Поставление в 1491 г. Зосимы в митрополиты привело расширившуюся кучку еретиков в господствующее положение. Многие из новгородских еретиков вновь побежали в Москву, где некоторым из них позволено было не только заходить в церкви и алтари, но и служить литургии. Дионисий же дошел тогда и до крайней дерзости, во время богослужения он «плясал за престолом и ругался над крестом». Он же вместе с Феодором Курицыным, кажется, и уговорили великого князя поставить на митрополичий престол Зосиму, человека распутного и пьяного.
Удалось прежде справиться только с ним. Но уже это было большой победой. «Сосудом сатанинским» и «скверным злобесным волком» называл Зосиму преподобный Иосиф. Он же сообщает еще и слухи, обвинявшие Зосиму в содомии, в издевательстве над крестами и иконами и в отрицании загробной жизни. Если бы они были приняты во внимание, то были бы прямые основания признать в Зосиме еретика, только притворявшимся православным для большего распространения ереси.
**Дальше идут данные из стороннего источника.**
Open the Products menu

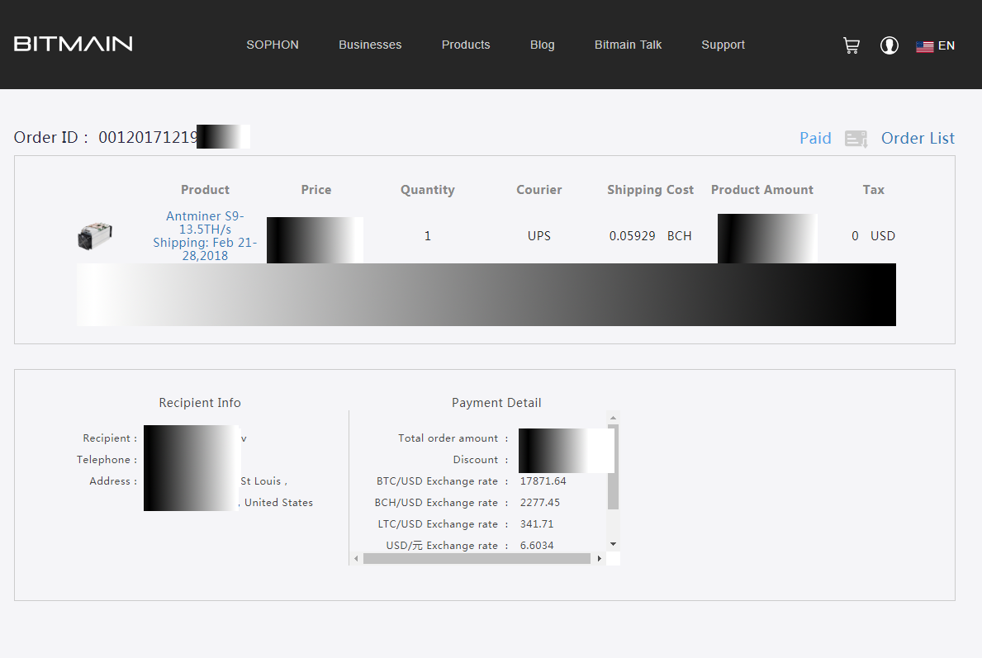pyautogui.click(x=466, y=45)
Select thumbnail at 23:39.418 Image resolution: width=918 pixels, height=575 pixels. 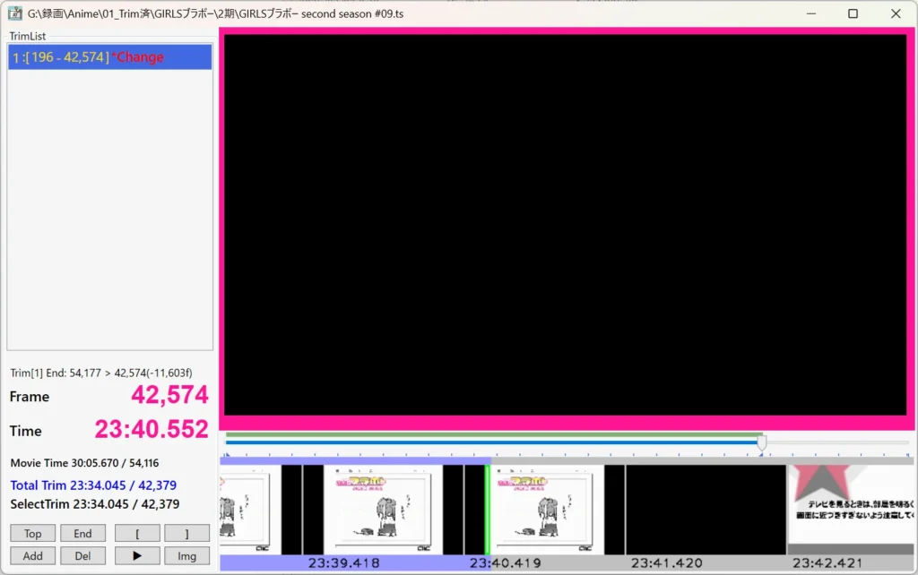tap(383, 509)
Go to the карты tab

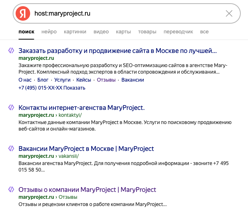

Но хотя и был Зосима, по сути, самым недостойным из всех русских первосвятителей, сана на Соборе 1494 г. он лишен не был, оставил только митрополичью кафедру, «своея ради немощи». Доказательств признать его еретиком было все же, видимо, недостаточно, что подтверждают и свидетельства летописцев: по ним Зосима попал в опалу не из-за своего еретичества, а из-за того, что «непомерно держался пития, не радел о церкви Божией» и за некое еще «преткновение».
Через какое-то время опала постигла и Курицына (дальнейшая судьба его неизвестна), и Патрикеевых, и всю их партию. А когда в 1502 г. были посажены Иваном Васильевичем под стражу княгиня Елена с Дмитрием и наследником, вместо Дмитрия был объявлен Василий, не осталось уже у еретиков никаких заступников. Самое время было повести против них решительное наступление. И тут уже не Геннадий, которого тогда всеми силами старались опорочить отступники, тут уже выступил на первый план преподобный Иосиф. София Фоминична, сумевшая возвратить к себе доверие мужа, устроила доступ к нему игумена Волоцкого монастыря, к которому государь и без того относился с большим уважением. «Прости меня, отче, — покаялся Иван Васильевич перед преподобным, — я знал про новгородских еретиков, но полагал, что главным их занятием была астрология…» «Мне ли тебя прощать?» — отвечал ему Иосиф. «Нет, отче, все же прости меня», — настаивал государь. «Что уж тут мне сказать… Если ты подвинешься теперь же на нынешних еретиков, — заключил преподобный, — то и за прежних тебя Бог простит».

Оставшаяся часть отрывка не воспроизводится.